=== Dataset excerpts ===

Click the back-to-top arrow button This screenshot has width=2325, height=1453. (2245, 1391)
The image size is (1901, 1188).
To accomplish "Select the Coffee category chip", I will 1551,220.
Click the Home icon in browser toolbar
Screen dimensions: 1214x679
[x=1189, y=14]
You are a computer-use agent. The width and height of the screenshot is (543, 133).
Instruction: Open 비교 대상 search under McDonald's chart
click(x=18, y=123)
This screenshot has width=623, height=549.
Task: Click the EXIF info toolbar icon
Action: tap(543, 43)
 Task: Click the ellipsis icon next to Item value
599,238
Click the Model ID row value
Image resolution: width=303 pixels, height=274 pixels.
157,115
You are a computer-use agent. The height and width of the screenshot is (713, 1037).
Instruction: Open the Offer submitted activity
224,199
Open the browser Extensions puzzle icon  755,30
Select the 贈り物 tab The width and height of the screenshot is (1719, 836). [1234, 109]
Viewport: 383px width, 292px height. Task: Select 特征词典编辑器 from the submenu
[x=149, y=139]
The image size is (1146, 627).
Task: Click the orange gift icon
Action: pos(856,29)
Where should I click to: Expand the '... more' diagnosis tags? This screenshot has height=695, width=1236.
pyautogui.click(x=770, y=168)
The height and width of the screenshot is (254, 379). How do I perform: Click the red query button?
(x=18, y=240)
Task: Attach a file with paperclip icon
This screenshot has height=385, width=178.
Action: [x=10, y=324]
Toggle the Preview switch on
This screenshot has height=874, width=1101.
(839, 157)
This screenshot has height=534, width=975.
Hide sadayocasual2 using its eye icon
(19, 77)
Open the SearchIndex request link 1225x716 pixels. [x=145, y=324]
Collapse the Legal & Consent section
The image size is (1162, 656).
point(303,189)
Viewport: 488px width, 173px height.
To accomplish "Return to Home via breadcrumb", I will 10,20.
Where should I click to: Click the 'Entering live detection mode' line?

===

▶ Description of the task
Quote the entire listing above word for word, line by line.

▶ Exercise solution
Click the back-to-top arrow button This screenshot has width=2325, height=1453. (2245, 1391)
The image size is (1901, 1188).
To accomplish "Select the Coffee category chip", I will 1551,220.
Click the Home icon in browser toolbar
Screen dimensions: 1214x679
[x=1189, y=14]
You are a computer-use agent. The width and height of the screenshot is (543, 133).
Instruction: Open 비교 대상 search under McDonald's chart
click(x=18, y=123)
This screenshot has width=623, height=549.
Task: Click the EXIF info toolbar icon
Action: tap(543, 43)
 Task: Click the ellipsis icon next to Item value
599,238
Click the Model ID row value
Image resolution: width=303 pixels, height=274 pixels.
157,115
You are a computer-use agent. The height and width of the screenshot is (713, 1037).
Instruction: Open the Offer submitted activity
224,199
Open the browser Extensions puzzle icon  755,30
Select the 贈り物 tab The width and height of the screenshot is (1719, 836). [1234, 109]
Viewport: 383px width, 292px height. Task: Select 特征词典编辑器 from the submenu
[x=149, y=139]
The image size is (1146, 627).
Task: Click the orange gift icon
Action: pos(856,29)
Where should I click to: Expand the '... more' diagnosis tags? This screenshot has height=695, width=1236.
pyautogui.click(x=770, y=168)
The height and width of the screenshot is (254, 379). How do I perform: Click the red query button?
(x=18, y=240)
Task: Attach a file with paperclip icon
This screenshot has height=385, width=178.
Action: [x=10, y=324]
Toggle the Preview switch on
This screenshot has height=874, width=1101.
(839, 157)
This screenshot has height=534, width=975.
Hide sadayocasual2 using its eye icon
(19, 77)
Open the SearchIndex request link 1225x716 pixels. [x=145, y=324]
Collapse the Legal & Consent section
The image size is (1162, 656).
point(303,189)
Viewport: 488px width, 173px height.
To accomplish "Return to Home via breadcrumb", I will 10,20.
Where should I click to: Click the 'Entering live detection mode' line?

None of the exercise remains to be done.